[英]Saving multiple data frames from loop
I have been searching for a solution to my problem, but all answers I find uses print() at the end of the answer, and NOT saving the data frames as I would like to. 我一直在寻找解决问题的方法,但是找到的所有答案在答案的末尾都使用print(),而不是按我的意愿保存数据帧。
Below I have a (almost) functioning code that prints 3 seperate tables. 下面,我有一个(几乎)有效的代码,可以打印3个单独的表。 How do I save these three tables in 3 seperate data frames with the names matches_october, matches_november and matches_december?

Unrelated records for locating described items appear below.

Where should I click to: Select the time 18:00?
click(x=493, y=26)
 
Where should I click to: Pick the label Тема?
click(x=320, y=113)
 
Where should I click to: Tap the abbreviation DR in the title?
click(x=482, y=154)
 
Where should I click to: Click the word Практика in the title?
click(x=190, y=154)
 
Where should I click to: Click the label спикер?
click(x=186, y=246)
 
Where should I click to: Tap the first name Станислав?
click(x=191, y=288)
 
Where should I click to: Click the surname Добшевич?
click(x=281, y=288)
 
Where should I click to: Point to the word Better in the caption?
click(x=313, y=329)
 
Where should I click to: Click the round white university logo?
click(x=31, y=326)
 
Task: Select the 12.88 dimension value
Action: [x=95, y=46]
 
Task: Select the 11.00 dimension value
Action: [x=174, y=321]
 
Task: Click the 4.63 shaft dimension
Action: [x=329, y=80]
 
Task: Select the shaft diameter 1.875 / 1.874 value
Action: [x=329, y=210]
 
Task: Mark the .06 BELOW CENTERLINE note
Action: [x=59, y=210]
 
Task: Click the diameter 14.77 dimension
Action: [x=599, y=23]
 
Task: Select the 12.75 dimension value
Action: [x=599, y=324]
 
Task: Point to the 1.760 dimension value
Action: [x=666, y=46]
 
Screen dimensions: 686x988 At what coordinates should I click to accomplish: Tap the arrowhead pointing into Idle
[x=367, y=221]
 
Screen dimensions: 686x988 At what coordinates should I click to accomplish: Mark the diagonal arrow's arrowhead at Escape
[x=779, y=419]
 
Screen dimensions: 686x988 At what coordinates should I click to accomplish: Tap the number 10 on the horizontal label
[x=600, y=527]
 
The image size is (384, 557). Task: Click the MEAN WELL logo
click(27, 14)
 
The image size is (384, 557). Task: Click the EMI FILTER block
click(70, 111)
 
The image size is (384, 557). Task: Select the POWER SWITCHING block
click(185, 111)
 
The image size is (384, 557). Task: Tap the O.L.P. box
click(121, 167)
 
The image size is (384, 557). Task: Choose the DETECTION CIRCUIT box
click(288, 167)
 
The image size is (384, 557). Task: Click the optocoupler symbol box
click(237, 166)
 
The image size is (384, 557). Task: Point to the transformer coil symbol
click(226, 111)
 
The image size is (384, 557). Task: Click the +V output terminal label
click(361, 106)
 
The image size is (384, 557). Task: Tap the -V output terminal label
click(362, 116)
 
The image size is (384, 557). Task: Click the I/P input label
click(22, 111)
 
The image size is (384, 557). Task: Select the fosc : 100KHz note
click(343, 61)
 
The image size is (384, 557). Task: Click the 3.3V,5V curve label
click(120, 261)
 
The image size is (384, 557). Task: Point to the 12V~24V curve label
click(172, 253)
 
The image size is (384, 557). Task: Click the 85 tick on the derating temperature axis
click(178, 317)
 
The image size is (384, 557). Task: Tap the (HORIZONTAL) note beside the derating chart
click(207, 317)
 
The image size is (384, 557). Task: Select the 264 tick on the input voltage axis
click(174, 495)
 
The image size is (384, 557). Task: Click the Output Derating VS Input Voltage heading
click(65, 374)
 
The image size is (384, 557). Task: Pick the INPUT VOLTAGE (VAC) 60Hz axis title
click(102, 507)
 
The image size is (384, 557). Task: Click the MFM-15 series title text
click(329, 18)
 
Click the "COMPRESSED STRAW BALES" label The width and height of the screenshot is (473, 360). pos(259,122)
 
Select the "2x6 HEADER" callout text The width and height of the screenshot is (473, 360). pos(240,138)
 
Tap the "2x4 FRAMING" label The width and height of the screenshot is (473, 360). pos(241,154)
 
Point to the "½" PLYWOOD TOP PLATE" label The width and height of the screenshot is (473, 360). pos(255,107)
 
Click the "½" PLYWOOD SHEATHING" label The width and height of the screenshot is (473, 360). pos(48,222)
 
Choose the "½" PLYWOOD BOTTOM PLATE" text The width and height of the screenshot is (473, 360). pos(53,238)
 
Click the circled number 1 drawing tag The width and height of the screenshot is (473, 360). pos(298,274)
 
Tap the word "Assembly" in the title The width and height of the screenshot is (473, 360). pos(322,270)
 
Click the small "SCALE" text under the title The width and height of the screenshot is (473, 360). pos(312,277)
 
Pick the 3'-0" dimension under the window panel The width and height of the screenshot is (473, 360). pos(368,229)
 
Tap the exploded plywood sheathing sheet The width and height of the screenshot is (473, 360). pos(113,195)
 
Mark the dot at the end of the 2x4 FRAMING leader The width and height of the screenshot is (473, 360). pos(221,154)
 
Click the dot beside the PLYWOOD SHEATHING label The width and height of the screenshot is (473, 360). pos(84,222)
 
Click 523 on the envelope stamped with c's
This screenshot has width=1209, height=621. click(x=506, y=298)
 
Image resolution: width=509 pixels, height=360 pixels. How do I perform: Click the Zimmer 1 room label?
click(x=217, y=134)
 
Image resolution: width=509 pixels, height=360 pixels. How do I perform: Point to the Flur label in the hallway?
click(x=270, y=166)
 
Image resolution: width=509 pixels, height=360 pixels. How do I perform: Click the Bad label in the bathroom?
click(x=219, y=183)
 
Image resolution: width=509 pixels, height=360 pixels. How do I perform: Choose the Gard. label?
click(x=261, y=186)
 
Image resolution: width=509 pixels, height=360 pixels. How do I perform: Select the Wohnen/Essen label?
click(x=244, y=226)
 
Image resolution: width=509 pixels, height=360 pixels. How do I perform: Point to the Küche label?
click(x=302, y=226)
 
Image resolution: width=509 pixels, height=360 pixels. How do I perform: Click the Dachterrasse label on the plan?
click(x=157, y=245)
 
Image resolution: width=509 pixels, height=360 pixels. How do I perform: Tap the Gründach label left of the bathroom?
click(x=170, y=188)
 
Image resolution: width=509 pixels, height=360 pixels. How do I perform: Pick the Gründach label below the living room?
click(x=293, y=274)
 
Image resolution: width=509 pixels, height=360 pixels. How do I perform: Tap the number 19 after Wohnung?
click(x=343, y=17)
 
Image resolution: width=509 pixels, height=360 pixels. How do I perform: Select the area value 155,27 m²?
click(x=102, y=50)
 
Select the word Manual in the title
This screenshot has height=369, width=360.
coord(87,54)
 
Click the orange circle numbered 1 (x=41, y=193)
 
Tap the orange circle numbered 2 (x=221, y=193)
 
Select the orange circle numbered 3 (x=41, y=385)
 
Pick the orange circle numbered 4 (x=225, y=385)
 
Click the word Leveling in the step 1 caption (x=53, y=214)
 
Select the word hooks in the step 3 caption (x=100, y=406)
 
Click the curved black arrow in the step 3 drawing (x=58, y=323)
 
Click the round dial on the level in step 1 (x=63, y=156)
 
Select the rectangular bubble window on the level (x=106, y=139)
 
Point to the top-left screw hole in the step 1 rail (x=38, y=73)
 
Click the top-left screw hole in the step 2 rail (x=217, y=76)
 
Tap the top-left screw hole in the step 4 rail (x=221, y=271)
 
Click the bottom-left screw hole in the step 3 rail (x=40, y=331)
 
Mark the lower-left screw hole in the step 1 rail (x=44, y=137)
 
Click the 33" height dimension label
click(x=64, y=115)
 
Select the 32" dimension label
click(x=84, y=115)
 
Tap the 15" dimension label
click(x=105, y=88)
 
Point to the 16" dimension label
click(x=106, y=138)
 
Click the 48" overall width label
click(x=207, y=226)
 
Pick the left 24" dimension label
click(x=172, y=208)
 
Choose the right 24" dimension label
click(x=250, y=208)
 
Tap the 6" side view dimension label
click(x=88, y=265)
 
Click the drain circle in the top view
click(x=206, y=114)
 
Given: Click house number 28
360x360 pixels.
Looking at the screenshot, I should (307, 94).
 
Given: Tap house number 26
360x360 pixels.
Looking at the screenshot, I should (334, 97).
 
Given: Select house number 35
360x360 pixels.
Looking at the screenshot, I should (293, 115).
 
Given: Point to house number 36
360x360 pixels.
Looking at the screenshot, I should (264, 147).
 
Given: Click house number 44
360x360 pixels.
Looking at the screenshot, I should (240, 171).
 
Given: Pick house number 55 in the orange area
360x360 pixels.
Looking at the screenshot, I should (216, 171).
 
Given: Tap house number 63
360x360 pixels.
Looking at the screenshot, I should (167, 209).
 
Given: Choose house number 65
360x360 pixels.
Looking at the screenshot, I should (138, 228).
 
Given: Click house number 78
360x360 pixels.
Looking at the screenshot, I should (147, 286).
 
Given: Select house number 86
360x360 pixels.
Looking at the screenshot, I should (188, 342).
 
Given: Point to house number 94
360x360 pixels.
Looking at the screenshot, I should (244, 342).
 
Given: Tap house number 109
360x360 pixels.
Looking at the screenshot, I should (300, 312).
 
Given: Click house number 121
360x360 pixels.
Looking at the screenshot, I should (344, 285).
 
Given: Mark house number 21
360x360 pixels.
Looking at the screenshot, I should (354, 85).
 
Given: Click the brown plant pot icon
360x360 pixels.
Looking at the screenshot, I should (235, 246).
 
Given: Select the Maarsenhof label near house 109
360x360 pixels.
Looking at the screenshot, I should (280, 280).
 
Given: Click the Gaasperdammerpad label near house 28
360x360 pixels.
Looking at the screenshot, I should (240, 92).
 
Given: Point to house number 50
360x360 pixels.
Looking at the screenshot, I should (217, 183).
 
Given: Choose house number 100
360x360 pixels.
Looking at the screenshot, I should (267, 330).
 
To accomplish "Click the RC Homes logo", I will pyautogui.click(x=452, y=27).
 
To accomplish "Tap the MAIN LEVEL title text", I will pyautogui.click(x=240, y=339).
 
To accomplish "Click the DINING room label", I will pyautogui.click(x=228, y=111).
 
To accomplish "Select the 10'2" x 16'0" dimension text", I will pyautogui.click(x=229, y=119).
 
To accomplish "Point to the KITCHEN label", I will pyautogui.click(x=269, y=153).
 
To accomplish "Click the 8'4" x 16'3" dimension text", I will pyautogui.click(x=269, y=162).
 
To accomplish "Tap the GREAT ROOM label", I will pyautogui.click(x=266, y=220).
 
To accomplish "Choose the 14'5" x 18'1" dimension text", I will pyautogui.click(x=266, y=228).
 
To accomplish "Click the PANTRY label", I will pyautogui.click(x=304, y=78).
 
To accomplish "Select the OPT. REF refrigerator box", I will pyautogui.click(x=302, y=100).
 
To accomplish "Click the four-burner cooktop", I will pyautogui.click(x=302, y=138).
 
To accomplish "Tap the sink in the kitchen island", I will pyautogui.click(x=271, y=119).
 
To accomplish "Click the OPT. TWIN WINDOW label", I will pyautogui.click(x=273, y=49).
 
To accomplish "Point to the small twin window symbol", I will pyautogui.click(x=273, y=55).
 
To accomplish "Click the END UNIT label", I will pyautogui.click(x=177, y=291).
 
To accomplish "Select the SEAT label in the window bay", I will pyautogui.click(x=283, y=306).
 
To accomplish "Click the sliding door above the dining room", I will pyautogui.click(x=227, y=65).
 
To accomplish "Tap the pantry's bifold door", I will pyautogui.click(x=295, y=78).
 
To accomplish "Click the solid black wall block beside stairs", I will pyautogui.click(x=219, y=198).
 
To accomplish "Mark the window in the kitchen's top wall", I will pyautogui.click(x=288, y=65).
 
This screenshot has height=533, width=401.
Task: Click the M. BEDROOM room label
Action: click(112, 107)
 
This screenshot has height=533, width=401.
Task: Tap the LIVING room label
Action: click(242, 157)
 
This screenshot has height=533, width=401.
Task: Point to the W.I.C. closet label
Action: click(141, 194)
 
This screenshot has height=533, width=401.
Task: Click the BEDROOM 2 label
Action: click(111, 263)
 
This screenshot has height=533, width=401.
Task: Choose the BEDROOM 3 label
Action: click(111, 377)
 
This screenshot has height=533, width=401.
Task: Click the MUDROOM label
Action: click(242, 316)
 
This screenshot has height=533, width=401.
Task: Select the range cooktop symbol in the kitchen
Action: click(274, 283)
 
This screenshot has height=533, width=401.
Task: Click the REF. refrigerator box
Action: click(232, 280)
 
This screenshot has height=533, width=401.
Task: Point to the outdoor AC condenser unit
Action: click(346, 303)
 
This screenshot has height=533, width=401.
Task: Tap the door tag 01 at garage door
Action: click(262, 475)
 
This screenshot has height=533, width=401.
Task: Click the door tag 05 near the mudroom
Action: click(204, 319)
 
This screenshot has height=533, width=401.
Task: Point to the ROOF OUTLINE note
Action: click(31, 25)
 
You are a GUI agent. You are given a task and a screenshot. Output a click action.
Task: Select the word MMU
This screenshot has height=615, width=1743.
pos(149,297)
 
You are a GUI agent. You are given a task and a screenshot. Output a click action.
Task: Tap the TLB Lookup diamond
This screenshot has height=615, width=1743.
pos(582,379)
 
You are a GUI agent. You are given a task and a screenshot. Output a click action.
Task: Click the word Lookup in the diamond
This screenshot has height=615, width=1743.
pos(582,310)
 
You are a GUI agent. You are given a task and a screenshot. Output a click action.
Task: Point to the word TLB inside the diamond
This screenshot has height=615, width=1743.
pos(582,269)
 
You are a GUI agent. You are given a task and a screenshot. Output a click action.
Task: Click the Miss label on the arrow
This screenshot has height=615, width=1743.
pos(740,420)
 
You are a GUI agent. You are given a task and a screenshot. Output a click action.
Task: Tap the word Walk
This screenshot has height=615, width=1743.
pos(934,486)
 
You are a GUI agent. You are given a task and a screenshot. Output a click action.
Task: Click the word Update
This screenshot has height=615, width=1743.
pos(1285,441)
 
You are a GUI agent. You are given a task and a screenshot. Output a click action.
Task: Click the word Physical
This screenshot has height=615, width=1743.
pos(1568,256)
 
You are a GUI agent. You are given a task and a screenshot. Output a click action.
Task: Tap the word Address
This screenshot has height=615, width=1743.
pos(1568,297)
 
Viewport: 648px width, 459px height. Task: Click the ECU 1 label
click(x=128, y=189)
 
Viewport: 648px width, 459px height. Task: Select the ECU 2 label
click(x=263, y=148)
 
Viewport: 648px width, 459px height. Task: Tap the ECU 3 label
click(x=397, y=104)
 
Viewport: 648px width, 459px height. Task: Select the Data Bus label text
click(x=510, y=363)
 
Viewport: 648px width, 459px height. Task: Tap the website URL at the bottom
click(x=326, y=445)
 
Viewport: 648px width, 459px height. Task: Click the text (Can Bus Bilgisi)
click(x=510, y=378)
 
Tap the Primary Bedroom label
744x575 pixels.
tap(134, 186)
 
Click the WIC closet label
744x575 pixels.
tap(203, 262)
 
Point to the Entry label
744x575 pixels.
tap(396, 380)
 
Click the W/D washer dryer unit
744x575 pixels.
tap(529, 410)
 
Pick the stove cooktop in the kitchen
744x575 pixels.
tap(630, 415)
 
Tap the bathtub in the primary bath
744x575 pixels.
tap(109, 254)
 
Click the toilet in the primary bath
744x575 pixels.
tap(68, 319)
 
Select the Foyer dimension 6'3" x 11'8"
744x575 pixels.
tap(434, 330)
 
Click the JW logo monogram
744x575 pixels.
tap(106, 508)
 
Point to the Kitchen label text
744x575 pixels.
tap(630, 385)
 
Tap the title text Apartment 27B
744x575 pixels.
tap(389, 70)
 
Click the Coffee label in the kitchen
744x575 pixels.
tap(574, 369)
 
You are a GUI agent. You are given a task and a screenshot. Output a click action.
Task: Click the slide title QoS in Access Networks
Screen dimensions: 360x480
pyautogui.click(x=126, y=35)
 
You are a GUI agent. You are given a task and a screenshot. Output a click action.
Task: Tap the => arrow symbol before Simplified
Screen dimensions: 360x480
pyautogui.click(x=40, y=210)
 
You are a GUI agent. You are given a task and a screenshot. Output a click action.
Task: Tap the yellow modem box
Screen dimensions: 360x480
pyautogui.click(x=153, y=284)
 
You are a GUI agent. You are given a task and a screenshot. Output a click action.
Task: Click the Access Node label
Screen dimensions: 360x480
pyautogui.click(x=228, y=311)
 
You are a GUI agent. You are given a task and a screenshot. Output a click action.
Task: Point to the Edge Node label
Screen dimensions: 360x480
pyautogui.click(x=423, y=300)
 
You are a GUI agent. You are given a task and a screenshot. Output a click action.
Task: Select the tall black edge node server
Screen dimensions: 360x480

如何将这三个表保存在3个单独的数据框中,名称分别为matchs_october,matches_november和matchs_december?
The last line in my code is not working as I want it to work. 代码中的最后一行无法正常运行,因为我希望它能够正常工作。 I hope it is clear what I would like the code to do (Saving a data frame at the end of each of the 3 rounds in the loop)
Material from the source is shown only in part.